Province of Maryland's (Colonial Maryland) economic history

Maryland's colonial economic history is marked by a heavy reliance on the tobacco crop. Though it would remain a slave state until the end of the Civil War, it was not until the 1700s that labor began to drive agricultural production in the colony. The colonial-era would also see Maryland begin early industrialization and urbanization, experiment with different monetary systems, and make efforts to diversify its economy.

Landing initially on St. Clement's Island on March 25, 1634, Maryland's first settlers would establish their colony around St. Mary's City. Where they successfully grew enough food to prevent starvation and to export back to Britain. In these early days, the majority of settlers were indentured servants. Though Lord Baltimore initially hoped to establish a "landholding aristocracy" through the provision of affordable land, the colony's land system promoted the creation of a large number of small farms. Many were owned by former indentured servants. By the late 1600s, more than two-thirds of farmers in the colony held estates worth less than £100. They practiced a form of agriculture that employed twenty-year crop rotations and that preserved the viability of the land but limited economies of scale.

==Depression and regulation (1640s to 1660s)==
In the period following Oliver Cromwell's fall in England, the colony grew and transitioned to a slave economy. It saw the beginnings of industry and urbanization.

At the turn of the eighteenth century, King William's War (1689–1697) and Queen Anne's War (1702–1714) brought Maryland into depression again as European demand for tobacco decreased sharply. As a result, many poorer farmers began to diversify their efforts, adding cattle and grain to their fields and adopting crafts. Despite the economic uncertainty, indentured servants arrived in large numbers until the end of the seventeenth century. With the dawn of the 1700s, however, farmers shifted to slave labor for their fields. Between 1704 and 1720, the slave population shot from 4,475 to 25,000.

During this period, the slave population was increasingly concentrated in estates with more than ten slaves. Some historians consider this transition to a slave economy to be the start of greater social stratification in the colony, as wealthier Marylanders were then able to increase their farms' productivity through the increasing returns that slave labor enabled.

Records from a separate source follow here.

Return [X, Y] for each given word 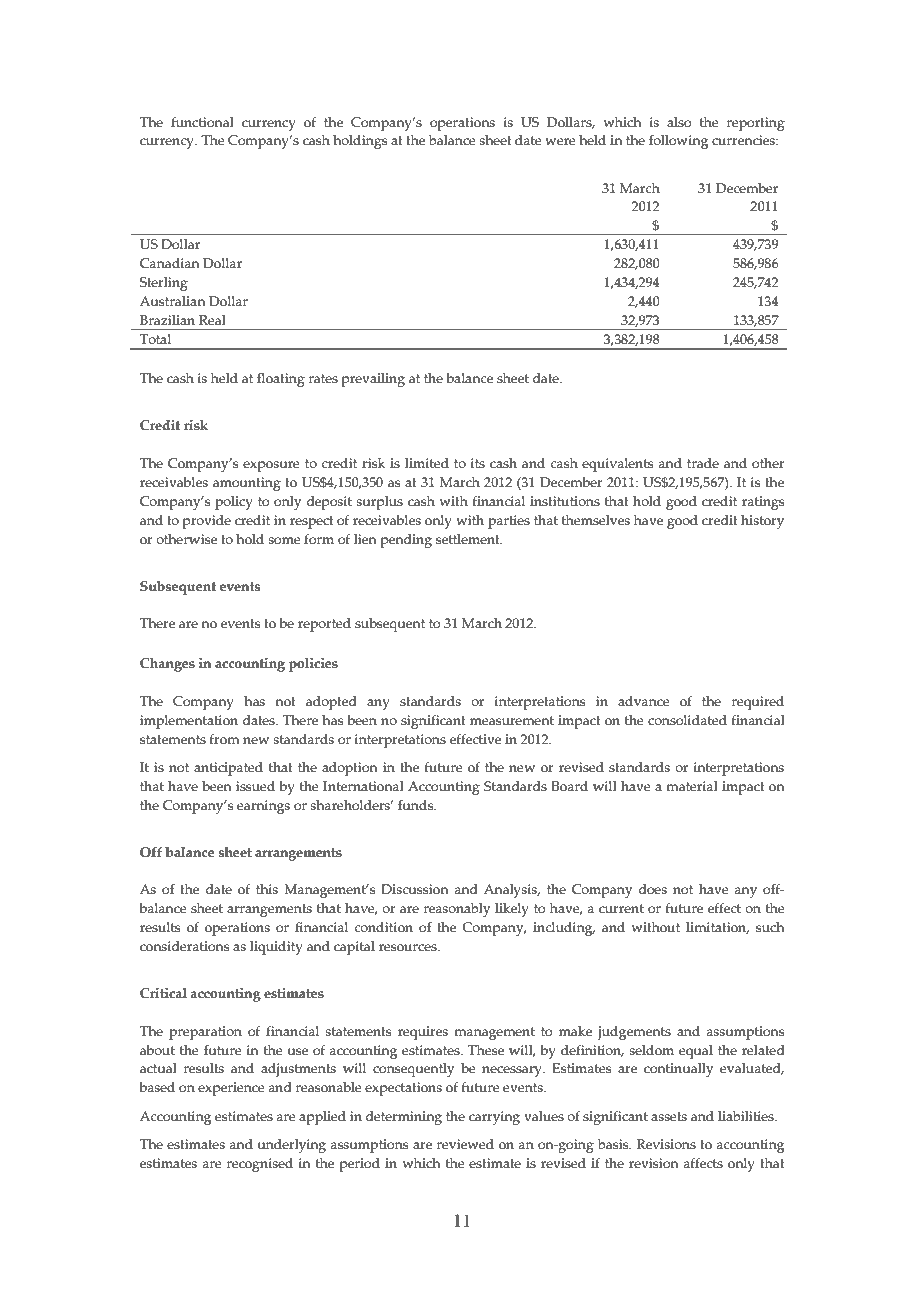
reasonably [457, 910]
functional [202, 122]
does [653, 889]
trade [703, 463]
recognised [260, 1165]
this [267, 889]
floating [281, 380]
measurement [512, 721]
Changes [167, 665]
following [678, 142]
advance [644, 701]
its [478, 463]
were [560, 142]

Other changes were afoot, too. In the 1730s, farmers began to smelt iron near Annapolis. In Annapolis itself, then the largest city in the colony, the urban population doubled between 1715 and 1740. In this era of transition, the colony again fell into economic depression in the 1730s.

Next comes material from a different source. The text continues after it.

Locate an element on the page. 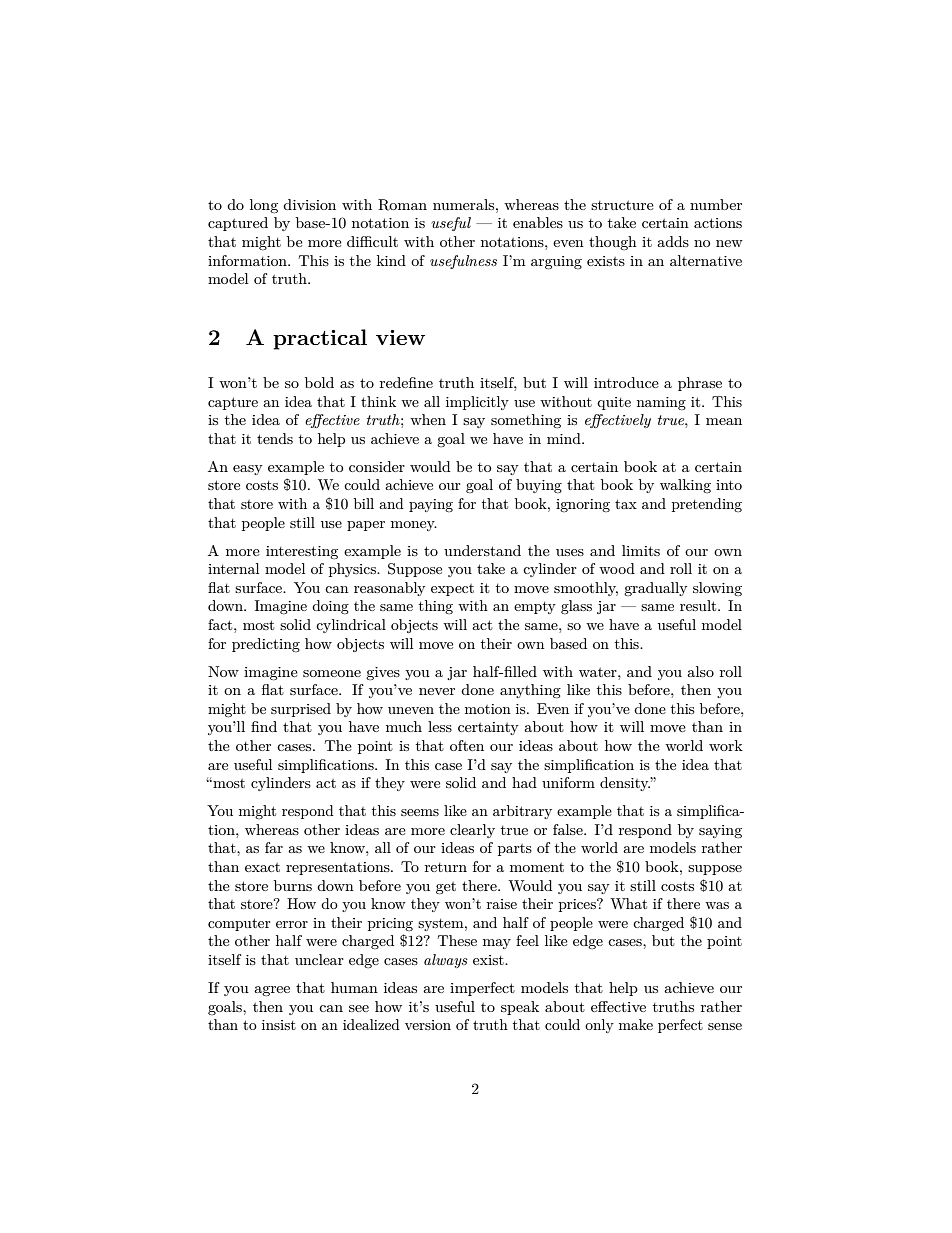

==Towards the Revolution (1740s to 1770s)==

In the final decades of the colonial period, the Maryland economy increasingly diversified from its tobacco colony roots. Monetary policy evolved, as well.

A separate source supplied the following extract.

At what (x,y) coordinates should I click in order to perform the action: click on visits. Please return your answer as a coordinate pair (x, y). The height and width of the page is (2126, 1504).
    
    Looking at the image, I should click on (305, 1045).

Following the French and Indian War, grain exports reached one-third of the level of tobacco production. Still, the Maryland wheat trade suffered in the 1760s due to crown restrictions on shipping to Britain. Maryland wheat was shipped instead to continental Europe, where it competed against local producers. To supplement their income, large planters increasingly turned to money lending and renting land to tenant farmers. All the while, tobacco production continued to increase. In 1740s, the colony averaged around 20 million pounds per year. By the 1760s, Maryland produced 25 million pounds per year.

English law initially forbade either the export of British currency or the establishment of colonial mints. As a result, currency shortages were frequent in Maryland and merchants often paid British firms with bills of exchange. In fact, until legislative action in 1747, tobacco was a frequently used internal currency. Thereafter, paper money increasingly replaced the barter system. Unlike most colonial currencies, which were backed by future tax receipts or mortgages on land or metals, Maryland's paper money was backed by a sinking fund in the Bank of England that would periodically convert a portion of its holdings to sterling.